How to complete this task: Where a line holds the word "agent", copy that line from the data below.
Task inputs below:
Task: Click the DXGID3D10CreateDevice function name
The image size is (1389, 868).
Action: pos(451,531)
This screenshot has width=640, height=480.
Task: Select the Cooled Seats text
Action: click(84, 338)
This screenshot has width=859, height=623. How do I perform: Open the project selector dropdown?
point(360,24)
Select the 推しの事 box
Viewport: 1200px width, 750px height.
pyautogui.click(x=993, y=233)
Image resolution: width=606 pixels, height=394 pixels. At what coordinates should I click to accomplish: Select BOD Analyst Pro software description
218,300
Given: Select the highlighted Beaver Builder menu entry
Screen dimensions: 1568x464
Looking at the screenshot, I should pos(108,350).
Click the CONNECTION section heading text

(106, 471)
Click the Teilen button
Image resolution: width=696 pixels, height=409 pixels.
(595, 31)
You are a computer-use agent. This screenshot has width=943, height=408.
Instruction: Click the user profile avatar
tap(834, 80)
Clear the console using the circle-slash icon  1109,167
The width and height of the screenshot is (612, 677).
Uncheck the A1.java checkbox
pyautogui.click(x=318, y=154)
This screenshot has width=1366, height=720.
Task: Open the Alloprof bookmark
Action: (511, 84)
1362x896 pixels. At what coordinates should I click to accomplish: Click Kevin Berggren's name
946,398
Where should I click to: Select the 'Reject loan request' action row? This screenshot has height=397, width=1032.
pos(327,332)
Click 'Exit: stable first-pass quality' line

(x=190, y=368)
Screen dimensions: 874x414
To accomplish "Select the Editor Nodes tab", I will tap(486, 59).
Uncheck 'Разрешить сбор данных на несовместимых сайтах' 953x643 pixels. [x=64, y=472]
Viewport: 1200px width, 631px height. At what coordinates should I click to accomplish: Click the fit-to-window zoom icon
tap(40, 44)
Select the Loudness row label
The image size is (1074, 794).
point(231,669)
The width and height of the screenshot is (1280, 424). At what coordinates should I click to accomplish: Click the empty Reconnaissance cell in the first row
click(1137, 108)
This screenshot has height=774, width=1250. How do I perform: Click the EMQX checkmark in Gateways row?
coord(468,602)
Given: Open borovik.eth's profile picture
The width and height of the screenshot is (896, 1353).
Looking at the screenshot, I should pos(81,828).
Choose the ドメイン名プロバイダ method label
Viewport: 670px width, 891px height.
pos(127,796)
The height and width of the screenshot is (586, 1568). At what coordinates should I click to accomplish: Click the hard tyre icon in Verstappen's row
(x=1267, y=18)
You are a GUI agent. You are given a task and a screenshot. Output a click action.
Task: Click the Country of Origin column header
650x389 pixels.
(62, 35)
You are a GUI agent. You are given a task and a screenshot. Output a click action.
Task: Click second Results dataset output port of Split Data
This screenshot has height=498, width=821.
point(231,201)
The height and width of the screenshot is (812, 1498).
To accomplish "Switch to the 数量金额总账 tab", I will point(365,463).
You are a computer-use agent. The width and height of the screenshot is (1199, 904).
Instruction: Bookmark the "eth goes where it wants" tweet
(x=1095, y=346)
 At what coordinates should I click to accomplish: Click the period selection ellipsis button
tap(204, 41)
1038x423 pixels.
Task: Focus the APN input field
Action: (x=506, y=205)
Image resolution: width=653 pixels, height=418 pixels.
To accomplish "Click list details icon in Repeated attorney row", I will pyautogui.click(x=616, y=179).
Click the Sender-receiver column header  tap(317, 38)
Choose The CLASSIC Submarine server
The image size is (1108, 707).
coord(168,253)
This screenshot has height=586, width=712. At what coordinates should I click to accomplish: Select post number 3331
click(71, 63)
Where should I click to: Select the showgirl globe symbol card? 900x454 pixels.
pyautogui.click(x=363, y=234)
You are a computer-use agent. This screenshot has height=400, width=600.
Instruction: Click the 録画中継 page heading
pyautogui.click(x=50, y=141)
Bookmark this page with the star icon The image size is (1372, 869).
End of Task inputs.
Response below:
You are a computer-use agent. This screenshot has width=943, height=408.
You are a GUI agent. You are given a task and a screenshot. Output a click action.
You are a GUI agent. You are given a task and a screenshot. Output a click action.
You are a computer-use agent. The width and height of the screenshot is (1199, 904).
You are a computer-use agent. This screenshot has height=400, width=600.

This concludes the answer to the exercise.